GIVEN INSTRUCTION A:
Please repeat the entries word for word, everything from the very first entry down to the line containing "Looking at the screenshot, I should 98,275.", both ends included.

TEXT PASSAGE:

##############################

In this way the cry of dereliction, My God, my God, why have you forsaken me? is not a cry of defeat or an announcement of the absence of God. It is a cry of victory; of yearning desire for the true God; the great cry of freedom in all the triumph of love. Like the birth cry of a child entering life and audible through the house, Jesus’ last cry from the cross was the birth yell of the new creation echoing around the universe!’

I then went on to ‘exchange’.

‘St.Augustine puts it like this: He carried out a wonderful transaction with us … through mutual sharing: he died from what was ours, we will live from what was his.

In his fathomless and proactive love, Jesus took upon himself our sins, tragedies and atrocities; our lovelessness and hatred; our bad luck and cruel fate; our injustice, violence and disrespect for life. To get some insight into the horror of all this – in ourselves as in others – is one of the learnings of Good Friday.

That is one part of the transaction. The other, and by far the more important, is the way – through the loving mediation and mercy of Christ – all our deaths, dying and deadness are taken into God, the one place where alone they will ever find real and lasting healing.’

The question is, do we really believe this & take it to heart? Now we are talking about prayer.

2. Prayer, then, is about sharing in this victory (or overcoming); about experiencing this exchange for ourselves – allowing our own ‘bilges’ to be pumped out by the one fully respectful of who we are – as people with ideas about life, a spirituality, & ways of doing things – Christ who is fully connected to us (‘the fellow-sufferer who understands’) & yet ‘from the heart of God’. To evoke that, just a few quotes.

##############################

INPUT MATERIAL:

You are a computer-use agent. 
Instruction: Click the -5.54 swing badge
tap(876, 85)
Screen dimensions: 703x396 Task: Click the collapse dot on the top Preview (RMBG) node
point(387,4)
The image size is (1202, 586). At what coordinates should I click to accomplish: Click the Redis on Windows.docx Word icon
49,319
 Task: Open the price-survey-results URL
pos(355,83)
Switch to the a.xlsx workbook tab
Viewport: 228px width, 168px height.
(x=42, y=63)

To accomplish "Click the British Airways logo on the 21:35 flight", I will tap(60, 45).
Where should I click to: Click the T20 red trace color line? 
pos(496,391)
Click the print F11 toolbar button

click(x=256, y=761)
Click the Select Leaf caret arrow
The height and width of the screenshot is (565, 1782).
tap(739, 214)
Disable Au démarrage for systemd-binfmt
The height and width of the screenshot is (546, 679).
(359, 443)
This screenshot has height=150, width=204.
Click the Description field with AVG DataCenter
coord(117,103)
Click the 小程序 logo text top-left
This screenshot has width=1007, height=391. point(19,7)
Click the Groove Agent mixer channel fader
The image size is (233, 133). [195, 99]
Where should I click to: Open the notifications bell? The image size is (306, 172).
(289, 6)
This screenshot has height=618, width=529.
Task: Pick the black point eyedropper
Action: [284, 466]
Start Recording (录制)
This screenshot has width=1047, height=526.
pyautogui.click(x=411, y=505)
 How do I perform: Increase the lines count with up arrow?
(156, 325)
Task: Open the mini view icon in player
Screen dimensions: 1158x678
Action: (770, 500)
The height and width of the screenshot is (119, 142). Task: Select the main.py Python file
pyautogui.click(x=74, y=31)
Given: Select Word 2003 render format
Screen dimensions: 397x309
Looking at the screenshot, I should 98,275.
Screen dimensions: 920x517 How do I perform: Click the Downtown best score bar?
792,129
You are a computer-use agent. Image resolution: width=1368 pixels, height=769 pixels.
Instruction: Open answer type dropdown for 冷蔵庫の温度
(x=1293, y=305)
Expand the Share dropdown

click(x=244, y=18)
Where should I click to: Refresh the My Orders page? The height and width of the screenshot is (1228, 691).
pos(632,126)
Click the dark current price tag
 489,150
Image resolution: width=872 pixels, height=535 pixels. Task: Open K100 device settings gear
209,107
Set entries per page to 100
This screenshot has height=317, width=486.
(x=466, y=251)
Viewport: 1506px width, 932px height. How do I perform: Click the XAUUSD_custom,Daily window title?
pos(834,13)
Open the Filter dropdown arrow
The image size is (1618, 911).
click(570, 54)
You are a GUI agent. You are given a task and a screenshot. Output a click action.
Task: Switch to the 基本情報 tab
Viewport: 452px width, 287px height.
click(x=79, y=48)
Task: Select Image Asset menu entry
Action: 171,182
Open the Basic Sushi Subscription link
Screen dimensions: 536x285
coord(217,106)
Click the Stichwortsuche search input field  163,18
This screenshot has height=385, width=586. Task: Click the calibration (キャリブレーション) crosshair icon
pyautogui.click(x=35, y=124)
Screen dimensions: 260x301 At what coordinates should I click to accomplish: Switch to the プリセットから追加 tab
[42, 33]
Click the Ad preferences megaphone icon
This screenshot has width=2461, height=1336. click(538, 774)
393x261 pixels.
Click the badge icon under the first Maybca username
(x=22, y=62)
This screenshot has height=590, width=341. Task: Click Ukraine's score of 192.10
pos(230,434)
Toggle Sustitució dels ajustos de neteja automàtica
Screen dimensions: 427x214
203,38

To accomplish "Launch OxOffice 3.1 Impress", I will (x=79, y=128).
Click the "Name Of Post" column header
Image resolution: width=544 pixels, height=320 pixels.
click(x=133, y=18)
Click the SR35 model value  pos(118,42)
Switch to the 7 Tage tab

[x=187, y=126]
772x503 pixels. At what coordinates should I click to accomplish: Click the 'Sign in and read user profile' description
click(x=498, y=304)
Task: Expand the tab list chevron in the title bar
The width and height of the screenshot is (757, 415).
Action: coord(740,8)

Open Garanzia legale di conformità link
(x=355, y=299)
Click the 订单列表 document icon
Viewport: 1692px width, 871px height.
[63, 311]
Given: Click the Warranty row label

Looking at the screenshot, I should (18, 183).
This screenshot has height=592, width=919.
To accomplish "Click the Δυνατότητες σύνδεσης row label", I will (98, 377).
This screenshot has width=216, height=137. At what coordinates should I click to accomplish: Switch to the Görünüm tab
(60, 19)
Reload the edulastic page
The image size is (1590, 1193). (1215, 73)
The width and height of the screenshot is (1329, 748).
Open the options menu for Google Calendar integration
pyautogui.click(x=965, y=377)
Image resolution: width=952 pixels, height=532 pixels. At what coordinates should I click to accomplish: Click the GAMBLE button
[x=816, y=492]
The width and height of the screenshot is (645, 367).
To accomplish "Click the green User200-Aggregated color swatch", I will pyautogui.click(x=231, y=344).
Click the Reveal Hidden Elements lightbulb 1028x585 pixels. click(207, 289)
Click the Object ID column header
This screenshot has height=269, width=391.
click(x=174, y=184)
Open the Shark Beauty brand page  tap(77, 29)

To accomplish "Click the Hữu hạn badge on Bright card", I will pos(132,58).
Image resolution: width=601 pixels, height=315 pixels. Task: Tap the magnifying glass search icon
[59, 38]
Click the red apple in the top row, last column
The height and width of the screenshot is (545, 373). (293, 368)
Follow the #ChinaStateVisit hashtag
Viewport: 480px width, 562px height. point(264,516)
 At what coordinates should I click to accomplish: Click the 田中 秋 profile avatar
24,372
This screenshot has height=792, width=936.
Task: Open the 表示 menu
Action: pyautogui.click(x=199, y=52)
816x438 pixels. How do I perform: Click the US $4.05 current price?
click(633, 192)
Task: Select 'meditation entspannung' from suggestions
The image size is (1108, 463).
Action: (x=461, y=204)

##############################

GIVEN INSTRUCTION B:
Reproduce the text on the cry from the cross verbatim, everything from "That is one" down to "a few quotes.".

FINISHED ANSWER A:
You are a computer-use agent. 
Instruction: Click the -5.54 swing badge
tap(876, 85)
Screen dimensions: 703x396 Task: Click the collapse dot on the top Preview (RMBG) node
point(387,4)
The image size is (1202, 586). At what coordinates should I click to accomplish: Click the Redis on Windows.docx Word icon
49,319
 Task: Open the price-survey-results URL
pos(355,83)
Switch to the a.xlsx workbook tab
Viewport: 228px width, 168px height.
(x=42, y=63)

To accomplish "Click the British Airways logo on the 21:35 flight", I will tap(60, 45).
Where should I click to: Click the T20 red trace color line? 
pos(496,391)
Click the print F11 toolbar button

click(x=256, y=761)
Click the Select Leaf caret arrow
The height and width of the screenshot is (565, 1782).
tap(739, 214)
Disable Au démarrage for systemd-binfmt
The height and width of the screenshot is (546, 679).
(359, 443)
This screenshot has height=150, width=204.
Click the Description field with AVG DataCenter
coord(117,103)
Click the 小程序 logo text top-left
This screenshot has width=1007, height=391. point(19,7)
Click the Groove Agent mixer channel fader
The image size is (233, 133). [195, 99]
Where should I click to: Open the notifications bell? The image size is (306, 172).
(289, 6)
This screenshot has height=618, width=529.
Task: Pick the black point eyedropper
Action: [284, 466]
Start Recording (录制)
This screenshot has width=1047, height=526.
pyautogui.click(x=411, y=505)
 How do I perform: Increase the lines count with up arrow?
(156, 325)
Task: Open the mini view icon in player
Screen dimensions: 1158x678
Action: (770, 500)
The height and width of the screenshot is (119, 142). Task: Select the main.py Python file
pyautogui.click(x=74, y=31)
Given: Select Word 2003 render format
Screen dimensions: 397x309
Looking at the screenshot, I should 98,275.

FINISHED ANSWER B:
That is one part of the transaction. The other, and by far the more important, is the way – through the loving mediation and mercy of Christ – all our deaths, dying and deadness are taken into God, the one place where alone they will ever find real and lasting healing.’

The question is, do we really believe this & take it to heart? Now we are talking about prayer.

2. Prayer, then, is about sharing in this victory (or overcoming); about experiencing this exchange for ourselves – allowing our own ‘bilges’ to be pumped out by the one fully respectful of who we are – as people with ideas about life, a spirituality, & ways of doing things – Christ who is fully connected to us (‘the fellow-sufferer who understands’) & yet ‘from the heart of God’. To evoke that, just a few quotes.